TASK 1: In the text about the Neo-Impressionist portrait exhibit, on what dates was the exhibit shown at the Indianapolis Museum of Art?

TEXT:
☆ ☆ ☆ ☆

Direct PDF link for archiving.
PDF icon
X
X

Face to Face: The Neo-Impressionist Portrait, 1886–1904
Indianapolis Museum of Art, Indianapolis
June 15–September 7, 2014

Previously at:
ING Cultural Center, Brussels
February 19–May 18, 2014

Catalogue:
The Neo-Impressionist Portrait, 1886–1904.
Jane Block and Ellen Wardwell Lee with contributions by Marina Ferretti Bocquillon and Nicole Tamburini.
New Haven, CT and London: Indianapolis Museum of Art in association with Yale University Press, 2014.
256 pp.; 105 color illus; 3 b&w illus; artist biographies; appendix on Neo-Impressionist oil portraits, 1886–1904; bibliography; index.
$65.
ISBN-13 978-0-300-19084-7

The term Neo-Impressionism invokes images of contrasting colors, gradations in light, and the signature pointillism of dappled brush strokes. As Ellen Wardwell Lee, the Wood-Pulliam Senior Curator at the Indianapolis Museum of Art (IMA), argues, the movement’s focus on “the creation and capture of brilliant color and natural light” has produced a Neo-Impressionist canon largely comprised of “landscapes, seascapes, and urban scenes” (IX). From Seurat to Signac, outdoor views have come to exemplify Neo-Impressionism’s aesthetic goals and practices, serving as the “primary vehicles for analyzing Neo-Impressionist technique” (IX). Lee concludes that “as a result, Neo-Impressionist portraits and their place in the modern era have received insufficient attention” (IX). The IMA’s exhibit Face to Face: The Neo-Impressionist Portrait, 1886–1904 seeks to counter this lapse, shifting public and academic focus to the portrait as a way to expand our notions of Neo-Impressionism. In her introductory remarks at the opening of the exhibit, co-curator Jane Block, Andrew Turyn Professor Emerita of Library Administration at the University of Illinois, stated that the goal of Face to Face was to “reassess” the Neo-Impressionist movement and, importantly, “incorporate portraiture into the canon of Neo-Impressionism.”

☆ ☆ ☆ ☆

Stored entries:

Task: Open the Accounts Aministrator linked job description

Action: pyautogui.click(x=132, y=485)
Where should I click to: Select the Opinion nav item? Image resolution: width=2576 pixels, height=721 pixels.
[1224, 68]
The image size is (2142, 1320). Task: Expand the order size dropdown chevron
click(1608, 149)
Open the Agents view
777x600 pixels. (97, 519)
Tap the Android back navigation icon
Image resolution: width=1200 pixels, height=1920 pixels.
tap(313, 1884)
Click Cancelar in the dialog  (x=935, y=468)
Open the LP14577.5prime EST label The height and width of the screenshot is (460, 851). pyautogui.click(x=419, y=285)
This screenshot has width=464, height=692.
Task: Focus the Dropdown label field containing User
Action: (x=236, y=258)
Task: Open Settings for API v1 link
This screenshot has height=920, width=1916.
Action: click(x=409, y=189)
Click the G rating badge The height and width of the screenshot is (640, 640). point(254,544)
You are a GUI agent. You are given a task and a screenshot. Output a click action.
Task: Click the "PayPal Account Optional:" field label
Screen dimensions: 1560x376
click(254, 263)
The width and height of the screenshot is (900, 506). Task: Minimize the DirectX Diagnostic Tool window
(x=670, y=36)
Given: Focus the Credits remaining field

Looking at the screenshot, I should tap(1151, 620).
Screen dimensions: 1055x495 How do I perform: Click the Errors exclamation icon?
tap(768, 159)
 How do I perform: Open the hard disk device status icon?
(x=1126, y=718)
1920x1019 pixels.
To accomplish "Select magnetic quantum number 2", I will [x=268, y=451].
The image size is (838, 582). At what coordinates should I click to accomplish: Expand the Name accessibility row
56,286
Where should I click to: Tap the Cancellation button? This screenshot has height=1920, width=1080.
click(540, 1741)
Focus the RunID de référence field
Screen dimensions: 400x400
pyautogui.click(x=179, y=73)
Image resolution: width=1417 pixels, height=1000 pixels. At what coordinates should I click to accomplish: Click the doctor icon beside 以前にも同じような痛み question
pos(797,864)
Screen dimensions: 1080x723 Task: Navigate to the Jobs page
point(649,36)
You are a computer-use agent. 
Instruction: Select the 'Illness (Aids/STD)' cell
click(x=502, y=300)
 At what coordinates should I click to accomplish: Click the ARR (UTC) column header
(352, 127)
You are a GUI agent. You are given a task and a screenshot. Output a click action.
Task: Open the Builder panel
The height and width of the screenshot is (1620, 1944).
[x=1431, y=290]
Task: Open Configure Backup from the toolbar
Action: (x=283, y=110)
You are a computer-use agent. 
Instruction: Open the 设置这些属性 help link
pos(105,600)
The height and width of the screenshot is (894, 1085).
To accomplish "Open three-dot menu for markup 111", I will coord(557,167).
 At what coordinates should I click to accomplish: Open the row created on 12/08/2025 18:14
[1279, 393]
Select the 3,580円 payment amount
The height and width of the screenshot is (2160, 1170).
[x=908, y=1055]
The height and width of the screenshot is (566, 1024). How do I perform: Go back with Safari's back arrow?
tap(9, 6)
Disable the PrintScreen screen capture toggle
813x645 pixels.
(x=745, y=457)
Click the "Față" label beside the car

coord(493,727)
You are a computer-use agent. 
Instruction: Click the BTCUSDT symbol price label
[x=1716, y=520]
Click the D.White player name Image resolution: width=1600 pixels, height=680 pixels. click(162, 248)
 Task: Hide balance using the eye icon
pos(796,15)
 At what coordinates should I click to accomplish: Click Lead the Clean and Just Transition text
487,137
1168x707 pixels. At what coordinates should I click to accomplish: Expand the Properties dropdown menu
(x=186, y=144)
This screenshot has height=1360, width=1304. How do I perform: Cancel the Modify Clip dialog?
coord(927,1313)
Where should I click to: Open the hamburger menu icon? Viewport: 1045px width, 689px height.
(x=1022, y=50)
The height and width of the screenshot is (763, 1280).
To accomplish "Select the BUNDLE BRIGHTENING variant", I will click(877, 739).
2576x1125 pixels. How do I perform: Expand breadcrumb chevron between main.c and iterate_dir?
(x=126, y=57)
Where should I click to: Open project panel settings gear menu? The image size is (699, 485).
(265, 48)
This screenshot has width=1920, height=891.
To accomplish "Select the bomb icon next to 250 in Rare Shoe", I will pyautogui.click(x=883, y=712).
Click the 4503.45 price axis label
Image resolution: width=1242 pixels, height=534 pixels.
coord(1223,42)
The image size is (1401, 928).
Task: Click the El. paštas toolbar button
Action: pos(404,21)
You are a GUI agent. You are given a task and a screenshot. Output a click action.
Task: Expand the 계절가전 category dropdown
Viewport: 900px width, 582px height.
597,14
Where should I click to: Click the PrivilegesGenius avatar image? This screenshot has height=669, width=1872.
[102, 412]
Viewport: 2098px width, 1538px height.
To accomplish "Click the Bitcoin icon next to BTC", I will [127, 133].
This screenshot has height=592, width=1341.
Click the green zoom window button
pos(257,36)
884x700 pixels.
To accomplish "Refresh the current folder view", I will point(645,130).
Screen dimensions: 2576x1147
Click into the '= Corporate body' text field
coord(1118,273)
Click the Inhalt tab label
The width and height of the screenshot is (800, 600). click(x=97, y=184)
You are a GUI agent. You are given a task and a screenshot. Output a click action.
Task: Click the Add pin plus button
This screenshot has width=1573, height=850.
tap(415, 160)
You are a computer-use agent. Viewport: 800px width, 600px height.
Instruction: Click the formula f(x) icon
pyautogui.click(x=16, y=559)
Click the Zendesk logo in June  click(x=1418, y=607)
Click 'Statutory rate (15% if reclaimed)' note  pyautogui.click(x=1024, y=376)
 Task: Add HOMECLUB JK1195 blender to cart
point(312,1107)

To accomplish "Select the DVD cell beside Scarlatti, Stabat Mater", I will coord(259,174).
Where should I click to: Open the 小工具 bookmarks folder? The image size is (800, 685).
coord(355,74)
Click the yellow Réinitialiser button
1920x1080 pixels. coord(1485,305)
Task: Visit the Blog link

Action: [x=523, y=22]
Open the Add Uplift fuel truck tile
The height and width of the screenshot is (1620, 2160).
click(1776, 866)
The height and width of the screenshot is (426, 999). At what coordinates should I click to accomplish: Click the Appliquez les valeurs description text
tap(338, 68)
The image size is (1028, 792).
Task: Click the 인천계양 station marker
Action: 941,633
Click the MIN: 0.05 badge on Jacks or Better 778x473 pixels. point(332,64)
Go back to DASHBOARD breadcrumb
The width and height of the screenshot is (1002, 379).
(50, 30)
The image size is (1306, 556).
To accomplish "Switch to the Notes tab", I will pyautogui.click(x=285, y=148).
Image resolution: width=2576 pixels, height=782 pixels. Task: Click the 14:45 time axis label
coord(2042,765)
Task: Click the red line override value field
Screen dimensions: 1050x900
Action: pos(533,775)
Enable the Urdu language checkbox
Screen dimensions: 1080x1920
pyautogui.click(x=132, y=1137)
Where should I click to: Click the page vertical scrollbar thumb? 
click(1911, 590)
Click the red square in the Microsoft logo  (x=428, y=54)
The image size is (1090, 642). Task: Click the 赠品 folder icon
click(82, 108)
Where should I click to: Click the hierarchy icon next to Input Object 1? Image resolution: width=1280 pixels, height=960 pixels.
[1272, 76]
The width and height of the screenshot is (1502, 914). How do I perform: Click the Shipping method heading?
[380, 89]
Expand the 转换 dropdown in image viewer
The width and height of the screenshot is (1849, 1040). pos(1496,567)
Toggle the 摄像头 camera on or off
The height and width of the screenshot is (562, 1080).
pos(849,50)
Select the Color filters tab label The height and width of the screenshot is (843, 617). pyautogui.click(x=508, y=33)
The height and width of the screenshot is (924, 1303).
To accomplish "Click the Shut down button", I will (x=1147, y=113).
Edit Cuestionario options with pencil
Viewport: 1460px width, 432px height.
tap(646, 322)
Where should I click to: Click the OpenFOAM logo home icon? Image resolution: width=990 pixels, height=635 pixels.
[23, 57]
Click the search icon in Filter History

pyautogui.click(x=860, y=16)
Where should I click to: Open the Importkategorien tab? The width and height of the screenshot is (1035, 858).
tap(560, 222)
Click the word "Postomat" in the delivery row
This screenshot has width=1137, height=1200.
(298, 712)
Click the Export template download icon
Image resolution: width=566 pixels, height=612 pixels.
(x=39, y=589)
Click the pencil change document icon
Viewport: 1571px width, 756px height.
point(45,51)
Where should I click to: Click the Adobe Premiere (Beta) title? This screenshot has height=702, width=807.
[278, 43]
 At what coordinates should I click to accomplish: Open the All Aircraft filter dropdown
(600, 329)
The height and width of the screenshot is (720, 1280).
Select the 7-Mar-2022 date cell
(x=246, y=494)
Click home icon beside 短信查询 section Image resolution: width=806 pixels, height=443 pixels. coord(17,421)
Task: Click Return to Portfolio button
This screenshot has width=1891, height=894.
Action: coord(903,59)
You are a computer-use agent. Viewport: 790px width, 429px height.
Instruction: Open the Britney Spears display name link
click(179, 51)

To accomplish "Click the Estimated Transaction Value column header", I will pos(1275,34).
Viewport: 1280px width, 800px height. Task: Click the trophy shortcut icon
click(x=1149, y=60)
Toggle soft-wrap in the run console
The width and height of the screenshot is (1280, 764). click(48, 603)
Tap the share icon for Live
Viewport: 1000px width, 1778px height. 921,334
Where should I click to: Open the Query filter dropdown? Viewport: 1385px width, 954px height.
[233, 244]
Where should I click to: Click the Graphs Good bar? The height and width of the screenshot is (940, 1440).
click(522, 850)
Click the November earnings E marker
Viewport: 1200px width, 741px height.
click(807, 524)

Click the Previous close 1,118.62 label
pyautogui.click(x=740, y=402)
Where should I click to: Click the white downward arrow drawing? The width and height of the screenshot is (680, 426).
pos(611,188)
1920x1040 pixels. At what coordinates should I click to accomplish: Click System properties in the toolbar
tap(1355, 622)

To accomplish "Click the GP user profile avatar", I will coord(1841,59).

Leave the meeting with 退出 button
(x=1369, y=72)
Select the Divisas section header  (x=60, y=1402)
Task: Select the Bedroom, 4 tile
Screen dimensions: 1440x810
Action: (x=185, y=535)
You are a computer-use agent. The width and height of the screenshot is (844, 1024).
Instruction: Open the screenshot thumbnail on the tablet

☆ ☆ ☆ ☆

TASK 2: Retype the stored rows starting at the line containing "Task: Select the Bedroom, 4 tile" and ending at the last row.

EXERCISE RESULT 1: June 15–September 7, 2014

EXERCISE RESULT 2:
Task: Select the Bedroom, 4 tile
Screen dimensions: 1440x810
Action: (x=185, y=535)
You are a computer-use agent. The width and height of the screenshot is (844, 1024).
Instruction: Open the screenshot thumbnail on the tablet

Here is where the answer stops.